The bank posted a €1.7 billion pretax profit in 2016 and has proposed the payment of a €250 million dividend, its first since the financial crisis began in 2008.
AIB, led by chief executive Bernard Byrne and chief financial officer Mark Bourke, completed with its advisers a so-called non-deal international roadshow with analysts and investors in Frankfurt on Thursday, according to sources. The process started when AIB held a capital markets day in London on March 9th and continued in North America during the week of St Patrick’s Day.
A spokesman for the Department of Finance declined to comment on the prospectus or the current state of the process. Spokeswomen for AIB and the Central Bank also declined to comment.
While the Minister for Finance, Michael Noonan, has said there are two opportunities to sell a 25 per cent stake in AIB on the market this year – in May-June or the autumn – sources said momentum is currently pointing towards a deal in the earlier window.
With financial markets having been caught off-guard by the outcome of the Brexit referendum and US presidential Donald Trump’s election last year, the upcoming French election is being seen as a key geopolitical event that will dictate near-term market sentiment. Polls currently point to far-right presidential candidate Marine Le Pen losing to centrist Emmanuel Macron in a run-off election on May 7th.
The sale of a 25 per cent stake in AIB is expected to raise about €3 billion, as the Government continues to recoup the €20.8 billion cost of rescuing the bank between 2009 and 2011. However, Mr Noonan has said it could take up to a decade before the lender is fully privatised. The bank has so far repaid about €3.3 billion by redeeming preference shares and contingent capital notes issued to the State during the crisis.
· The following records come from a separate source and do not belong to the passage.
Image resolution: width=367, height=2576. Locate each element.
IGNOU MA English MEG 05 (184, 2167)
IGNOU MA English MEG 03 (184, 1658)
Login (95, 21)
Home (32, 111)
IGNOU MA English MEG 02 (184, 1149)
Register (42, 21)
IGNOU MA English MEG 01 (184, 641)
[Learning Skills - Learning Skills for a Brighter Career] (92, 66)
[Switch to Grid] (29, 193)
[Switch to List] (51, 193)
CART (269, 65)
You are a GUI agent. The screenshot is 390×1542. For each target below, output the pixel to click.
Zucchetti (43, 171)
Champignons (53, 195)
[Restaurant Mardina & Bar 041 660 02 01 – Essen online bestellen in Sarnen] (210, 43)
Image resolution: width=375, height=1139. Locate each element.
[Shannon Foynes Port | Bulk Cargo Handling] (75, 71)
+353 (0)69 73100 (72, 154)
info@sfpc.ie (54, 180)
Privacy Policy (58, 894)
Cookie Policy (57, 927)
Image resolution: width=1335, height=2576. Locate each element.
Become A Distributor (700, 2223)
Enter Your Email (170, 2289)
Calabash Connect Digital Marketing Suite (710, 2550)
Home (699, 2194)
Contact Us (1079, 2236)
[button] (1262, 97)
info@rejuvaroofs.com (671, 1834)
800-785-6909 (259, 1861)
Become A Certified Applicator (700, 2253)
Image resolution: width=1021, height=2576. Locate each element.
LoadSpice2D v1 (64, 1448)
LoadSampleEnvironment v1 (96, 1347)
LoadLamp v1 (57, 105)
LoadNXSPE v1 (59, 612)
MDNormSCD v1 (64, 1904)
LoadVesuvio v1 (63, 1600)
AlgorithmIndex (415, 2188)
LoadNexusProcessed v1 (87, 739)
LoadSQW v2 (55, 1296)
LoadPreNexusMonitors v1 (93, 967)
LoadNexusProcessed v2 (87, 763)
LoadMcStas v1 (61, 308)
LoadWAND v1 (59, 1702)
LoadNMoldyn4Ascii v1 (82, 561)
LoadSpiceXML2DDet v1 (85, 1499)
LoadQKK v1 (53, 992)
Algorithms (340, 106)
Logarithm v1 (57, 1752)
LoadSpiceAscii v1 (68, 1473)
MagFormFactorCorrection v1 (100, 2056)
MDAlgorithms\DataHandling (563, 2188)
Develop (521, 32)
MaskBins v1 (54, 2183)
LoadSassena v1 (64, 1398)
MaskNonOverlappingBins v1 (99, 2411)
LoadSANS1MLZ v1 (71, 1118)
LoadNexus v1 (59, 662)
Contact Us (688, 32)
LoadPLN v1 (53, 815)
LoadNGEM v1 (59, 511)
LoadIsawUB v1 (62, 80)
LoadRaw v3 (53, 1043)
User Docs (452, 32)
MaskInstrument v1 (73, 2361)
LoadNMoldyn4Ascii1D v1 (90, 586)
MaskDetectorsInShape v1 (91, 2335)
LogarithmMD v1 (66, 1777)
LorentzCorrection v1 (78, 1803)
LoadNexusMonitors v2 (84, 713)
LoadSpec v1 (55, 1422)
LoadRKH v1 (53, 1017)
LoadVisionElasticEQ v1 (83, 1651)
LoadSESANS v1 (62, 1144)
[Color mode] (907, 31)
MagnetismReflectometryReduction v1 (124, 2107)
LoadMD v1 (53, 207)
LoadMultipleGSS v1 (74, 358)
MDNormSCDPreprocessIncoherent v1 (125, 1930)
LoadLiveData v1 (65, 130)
The Department of Finance appointed a number of additional financial groups to help run the initial public offering of AIB in recent weeks, including Citigroup, Goldman Sachs, Goodbody Stockbrokers and UBS, with Investec named as a co-lead manager. In December, the department hired Bank of America Merrill Lynch, Davy and Deutsche Bank as joint global co-ordinators and bookrunners for the potential deal.